This would qualify as happy news for me and a quick lesson for you, who is perhaps a Thriving Practitioner or other business person. After about 2 years my application for a Registered Trademark has finally been accepted by the US Patents and Trademark Office (USPTO). I get to use the ®! Well….after my graphic designer comes up for some air and can add it, but it’s now legal. How is this important? Keeping in mind that I’m not an attorney but rather, like you, I am looking to move forward here’s what I’ve learned in the past several years about trademarks.

Have you ever had that experience of seeing something in production or on Shark Tank and thinking to yourself, “but that’s my idea!” Nope, not yours unless you got to the USPTO first. You don’t have to register your trademark (otherwise known as a mark) but as one writer put it, “So why haven’t you filed for a federal registration with the U.S. Patent and Trademark Office? Are you just waiting to get into a trademark battle without the assistance of a federal registration for your trademark? If so, allow me to paraphrase Sean Connery from the Untouchables–that’s like taking a knife to a gun fight.” (Matthew Swyers, “3 Reasons to Protect Your Trademarks Now”,

Our ideas and trademarks (which many of us would consider our logo or those graphics we use to identify ourselves) are great and wonderful as well as a method for people to find us with. People may forget the name but in all likelihood will recognize the graphic; think the Nike swish or the AT&T ribbon globe. Its also useful on social media if you’re doing social media.

The USPTO gives us some great reasoning for filing: “…owning a federal trademark registration on the Principal Register provides several advantages, e.g., constructive notice to the public of the registrant’s claim of ownership of the mark;
* constructive notice to the public of the registrant’s claim of ownership of the mark;
* a legal presumption of the registrant’s ownership of the mark and the registrant’s exclusive right to use the mark nationwide on or in connection with the goods and/or services listed in the registration;
* the ability to bring an action concerning the mark in federal court;
* the use of the U.S registration as a basis to obtain registration in foreign countries; and
* the ability to file the U.S. registration with the U.S. Customs Service to prevent importation of infringing foreign goods.”

Protection is usually a good thing and it might be worth your time to investigate further if this is something you think might be useful to you. There are lots of intellectual property attorneys out there who would be happy to help you do this. Although I found 2 references discussing how filing registration for a mark is “a bargain to obtain” this might not always be the case. If you go with an attorney (and I’m glad I did!) they walk you through the parts you need to do and manage the parts you might not know how to do. You won’t have the benefit of the wisdom an experienced guide brings to the process if you do it on your own. Mind you this is coming from someone who relied on the assistance of the nice people at the Department of State (NY) to file her own P.C. and LLC – I’m all about DIY when possible!

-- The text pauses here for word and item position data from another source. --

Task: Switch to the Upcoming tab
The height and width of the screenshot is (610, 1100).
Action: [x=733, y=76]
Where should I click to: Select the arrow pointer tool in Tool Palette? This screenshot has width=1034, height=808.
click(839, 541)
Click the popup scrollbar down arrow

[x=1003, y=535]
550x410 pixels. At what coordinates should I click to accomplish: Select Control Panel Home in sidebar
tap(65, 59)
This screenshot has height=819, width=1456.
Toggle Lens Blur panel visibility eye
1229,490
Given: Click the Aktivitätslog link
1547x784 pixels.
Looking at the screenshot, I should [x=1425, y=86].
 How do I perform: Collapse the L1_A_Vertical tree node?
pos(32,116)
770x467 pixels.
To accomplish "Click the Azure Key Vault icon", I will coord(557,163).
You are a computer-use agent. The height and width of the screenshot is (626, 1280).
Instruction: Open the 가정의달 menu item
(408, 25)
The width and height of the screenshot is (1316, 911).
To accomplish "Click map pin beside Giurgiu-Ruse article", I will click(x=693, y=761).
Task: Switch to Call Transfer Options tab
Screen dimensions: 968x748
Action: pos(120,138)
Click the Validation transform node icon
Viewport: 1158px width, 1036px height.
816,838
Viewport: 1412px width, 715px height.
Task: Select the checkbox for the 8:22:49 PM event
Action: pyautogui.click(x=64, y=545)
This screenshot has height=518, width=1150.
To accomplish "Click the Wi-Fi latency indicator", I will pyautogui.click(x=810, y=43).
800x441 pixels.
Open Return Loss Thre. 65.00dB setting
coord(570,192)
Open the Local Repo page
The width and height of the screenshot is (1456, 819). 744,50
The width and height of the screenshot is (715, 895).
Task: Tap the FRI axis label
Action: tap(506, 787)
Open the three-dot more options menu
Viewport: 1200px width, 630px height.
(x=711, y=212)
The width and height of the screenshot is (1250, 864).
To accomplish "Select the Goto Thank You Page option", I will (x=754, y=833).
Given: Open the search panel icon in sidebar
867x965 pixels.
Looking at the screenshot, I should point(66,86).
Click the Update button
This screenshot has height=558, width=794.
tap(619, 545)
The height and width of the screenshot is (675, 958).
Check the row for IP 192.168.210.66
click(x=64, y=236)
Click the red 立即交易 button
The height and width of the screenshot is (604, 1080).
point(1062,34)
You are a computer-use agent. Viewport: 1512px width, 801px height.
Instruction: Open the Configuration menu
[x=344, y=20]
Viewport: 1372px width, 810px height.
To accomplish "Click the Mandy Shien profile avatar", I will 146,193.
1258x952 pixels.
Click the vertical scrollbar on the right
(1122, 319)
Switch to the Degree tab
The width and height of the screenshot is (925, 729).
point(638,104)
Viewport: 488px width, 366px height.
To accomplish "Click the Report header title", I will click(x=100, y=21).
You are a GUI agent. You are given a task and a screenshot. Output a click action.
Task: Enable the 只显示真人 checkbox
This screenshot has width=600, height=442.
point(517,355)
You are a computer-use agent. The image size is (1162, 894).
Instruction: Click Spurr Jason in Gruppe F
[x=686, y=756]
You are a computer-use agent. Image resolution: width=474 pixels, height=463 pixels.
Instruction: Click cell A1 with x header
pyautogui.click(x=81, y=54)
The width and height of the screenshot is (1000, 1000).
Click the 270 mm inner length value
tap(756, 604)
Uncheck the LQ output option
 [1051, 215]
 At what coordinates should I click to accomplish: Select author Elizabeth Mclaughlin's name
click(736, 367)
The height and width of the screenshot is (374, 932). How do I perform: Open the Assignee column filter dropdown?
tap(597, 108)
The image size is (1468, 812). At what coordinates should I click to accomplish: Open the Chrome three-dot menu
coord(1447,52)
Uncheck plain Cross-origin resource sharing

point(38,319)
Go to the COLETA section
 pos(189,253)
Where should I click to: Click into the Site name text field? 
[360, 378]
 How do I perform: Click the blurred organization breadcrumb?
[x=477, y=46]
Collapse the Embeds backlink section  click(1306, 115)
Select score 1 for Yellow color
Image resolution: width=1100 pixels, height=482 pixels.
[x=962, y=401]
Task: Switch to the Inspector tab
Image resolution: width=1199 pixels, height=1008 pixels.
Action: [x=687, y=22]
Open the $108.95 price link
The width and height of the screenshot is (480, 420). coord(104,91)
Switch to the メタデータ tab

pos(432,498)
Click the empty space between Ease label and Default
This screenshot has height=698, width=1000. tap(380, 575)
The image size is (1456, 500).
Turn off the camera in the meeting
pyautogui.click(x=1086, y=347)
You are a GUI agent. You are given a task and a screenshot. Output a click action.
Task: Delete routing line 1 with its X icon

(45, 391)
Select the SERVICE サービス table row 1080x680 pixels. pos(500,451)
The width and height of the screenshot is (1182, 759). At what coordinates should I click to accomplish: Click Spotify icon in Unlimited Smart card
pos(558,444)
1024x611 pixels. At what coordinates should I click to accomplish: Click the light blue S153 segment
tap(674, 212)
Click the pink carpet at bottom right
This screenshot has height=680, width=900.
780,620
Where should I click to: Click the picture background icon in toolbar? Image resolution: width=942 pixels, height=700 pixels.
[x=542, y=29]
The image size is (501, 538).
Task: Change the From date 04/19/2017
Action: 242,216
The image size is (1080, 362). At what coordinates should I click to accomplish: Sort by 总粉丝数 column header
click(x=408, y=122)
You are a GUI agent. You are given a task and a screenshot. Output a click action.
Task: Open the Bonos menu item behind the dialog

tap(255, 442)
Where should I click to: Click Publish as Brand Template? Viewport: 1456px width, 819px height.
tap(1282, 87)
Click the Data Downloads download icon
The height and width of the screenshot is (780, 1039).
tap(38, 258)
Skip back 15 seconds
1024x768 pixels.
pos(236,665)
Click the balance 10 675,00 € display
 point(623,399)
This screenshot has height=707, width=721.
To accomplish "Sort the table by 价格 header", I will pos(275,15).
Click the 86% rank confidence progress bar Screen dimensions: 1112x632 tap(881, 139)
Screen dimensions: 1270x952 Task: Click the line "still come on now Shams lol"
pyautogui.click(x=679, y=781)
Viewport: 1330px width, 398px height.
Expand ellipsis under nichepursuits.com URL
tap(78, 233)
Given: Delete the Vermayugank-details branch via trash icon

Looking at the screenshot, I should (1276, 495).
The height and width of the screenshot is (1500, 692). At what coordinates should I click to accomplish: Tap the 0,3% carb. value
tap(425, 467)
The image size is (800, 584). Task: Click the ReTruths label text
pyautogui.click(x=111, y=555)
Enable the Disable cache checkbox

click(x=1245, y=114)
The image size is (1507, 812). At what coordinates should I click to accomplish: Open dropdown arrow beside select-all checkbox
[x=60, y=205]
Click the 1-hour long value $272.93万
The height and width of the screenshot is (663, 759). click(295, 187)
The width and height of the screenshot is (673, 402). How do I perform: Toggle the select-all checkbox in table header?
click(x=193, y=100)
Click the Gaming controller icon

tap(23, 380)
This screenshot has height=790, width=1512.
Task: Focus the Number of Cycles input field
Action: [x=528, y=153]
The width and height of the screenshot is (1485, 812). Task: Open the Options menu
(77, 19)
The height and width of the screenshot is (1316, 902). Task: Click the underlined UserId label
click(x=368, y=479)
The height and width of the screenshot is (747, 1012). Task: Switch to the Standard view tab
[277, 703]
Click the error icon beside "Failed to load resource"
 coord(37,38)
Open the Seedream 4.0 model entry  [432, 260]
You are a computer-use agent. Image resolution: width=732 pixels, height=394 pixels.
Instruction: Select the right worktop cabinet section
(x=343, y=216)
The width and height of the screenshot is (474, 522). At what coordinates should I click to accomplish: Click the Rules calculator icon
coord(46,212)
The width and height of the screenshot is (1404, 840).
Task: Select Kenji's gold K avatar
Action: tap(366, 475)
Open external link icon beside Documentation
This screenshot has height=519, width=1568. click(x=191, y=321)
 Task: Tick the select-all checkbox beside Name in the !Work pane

Another advantage is that a mark is an asset. Assets have value. Value is good. Does more need to be said?

I’ve discussed in the past about how great my office suite mates are and this is one of those times when having cross pollination of ideas, professions and perspectives enriched my day. Having heard Carol Desmond (with Gonzalez and Oberlander) talk about her work as an Intellectual Property Specialist over lunch for a number of years I was able to go into this journey with a good understanding of the value of registering a mark; Carol and Andy Gonzalaz made the process as smooth as possible. Thanks Carol and Andy!